In our controller we can add a tags action:

$tags = $this->Posts->Tagged->find('cloud')->toArray();
$this->set(compact('tags'));

In the tags.ctp template:

<?php
$this->loadHelper('Tags.TagCloud');

echo $this->TagCloud->display($tags, ['shuffle' => false], ['class' => 'tag-cloud']);
?>

With a bit of custom CSS you can make each tag a floating element.
By default the shuffle is enabled, you can disable using 'shuffle' => false config as shown above.

Time total: 30 minutes max.

You can see that adding functionality like this can be hooked in rather easily in such a convention driven framework.
Check out the awesome list for a few more of those.

Tips

Security

This tutorial was mainly for a CRUD kind of backend application.
If you expose the functionality – maybe even with some AJAX – to the frontend, make sure that Csrf/Security components, as well as field whitelisting, are definitely in place (incl. $accessible fields of the entity).

If users can modify their posts’ tags, make sure that the id of the user matches the user_id of the post before allowing any modification.
Add, Edit, Delete actions should always be non-GET. $this->request->allowMethod('post') etc can help here.
The default bake templates can guide you here. They come with good defaults out of the box.

Note that all output of tags is always secured using h(), especially when other users can enter/add tags. This way you prevent XSS vulnerabilities.

Combining it with filtering

You can easily combine the tagged custom finder with e.g. Search plugin.
This way you can add a filter to your paginated index action.
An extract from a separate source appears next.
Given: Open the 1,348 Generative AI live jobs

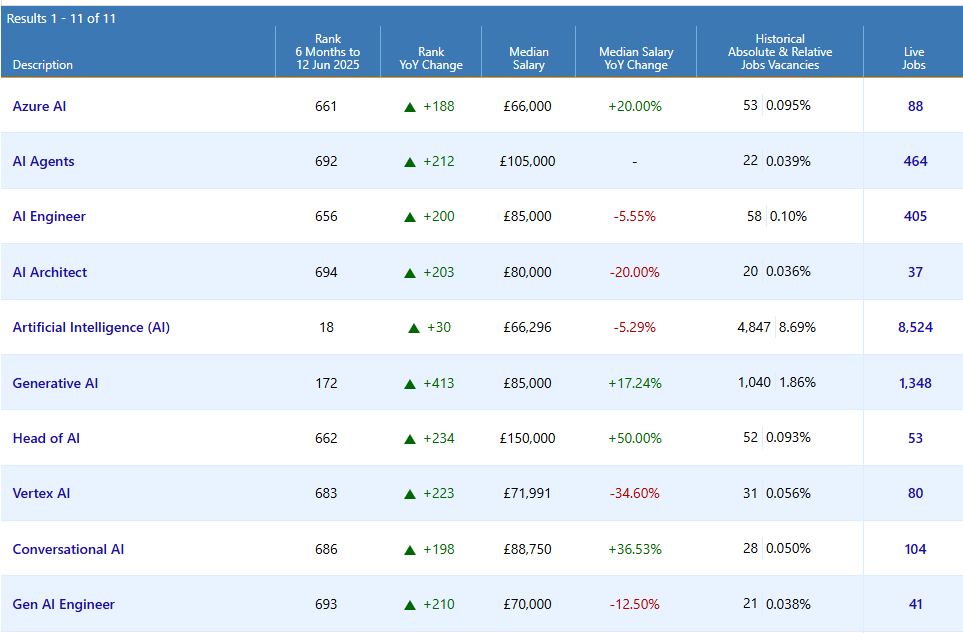Looking at the screenshot, I should point(915,383).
Just pass a list of tags ([slug => name] pairs) down to the view layer where you populate the search form field as dropdown, for example:

echo $this->Form->control('tag', ['options' => $tags, 'empty' => true]);

In your table’s searchManager() configuration you will need a small callback config:

$searchManager
    ...
    ->callback('tag', [
        'callback' => function (Query $query, array $args) {
            // Here you would have to remap $args if key isn't the expected "tag"
            $query->find('tagged', $args);
        }
    ]);

The CakePHP ORM here is really powerful and will automatically use inner joins here for the query.
An example of the generated SQL can be seen here.

Adding an untagged filter

In some cases you want to allow filtering for all records without tags. In this case the find('untagged') custom finder can come in handy:

		'callback' => function (Query $query, array $args, $manager) {
            if ($args['tag'] === '-1') {
                $query->find('untagged');
            } else {
                $query->find('tagged', $args);
            }
        }

Your form then just needs an extra row here for the dropdown:

$tags['-1'] = '- All without any tags -';
echo $this->Form->control('tag', ['options' => $tags, 'empty' => true]);

Auto-complete and IDE usability

You will notice that in the templates, for example, you can’t click on the Tags::control() method just yet.
The new properties of the entity or the behavior’s methods in our table are also yet unknown to the IDE.

Run the IdeHelper to auto-add the missing annotations into your classes:

bin/cake annotations models -v
bin/cake annotations view -v

It will add

// For the table
@property \Tags\Model\Table\TaggedTable|\Cake\ORM\Association\HasMany $Tagged
@property \Tags\Model\Table\TagsTable|\Cake\ORM\Association\BelongsToMany $Tags
@mixin \Tags\Model\Behavior\TagBehavior

// For the entity
@property \Tags\Model\Entity\Tagged[] $tagged
@property \Tags\Model\Entity\Tag[] $tags

// For the AppView and thus the templates
@property \Tags\View\Helper\TagHelper $Tag

The only one that you have to add manually:

// For the entity
@property string $tag_list !

since this cannot be known by the annotations shell.

Tags backend

The plugin itself does not ship with controllers or routing. You can easily add this yourself in your application, though.
Just bake the Tags controller with some CRUD actions for your backend (e.g. using --prefix admin).

More advanced usage and configuration

Auto-complete, validation, colors, scopes (namespaces), AJAX, counters and counter caches, …: See the plugin directly.

Whatever is missing: Feel free to PR (pull request) enhancements here.

Demo

This article and its demo were written using CakePHP 3.6.
A live demo and some showcases can be found in the sandbox.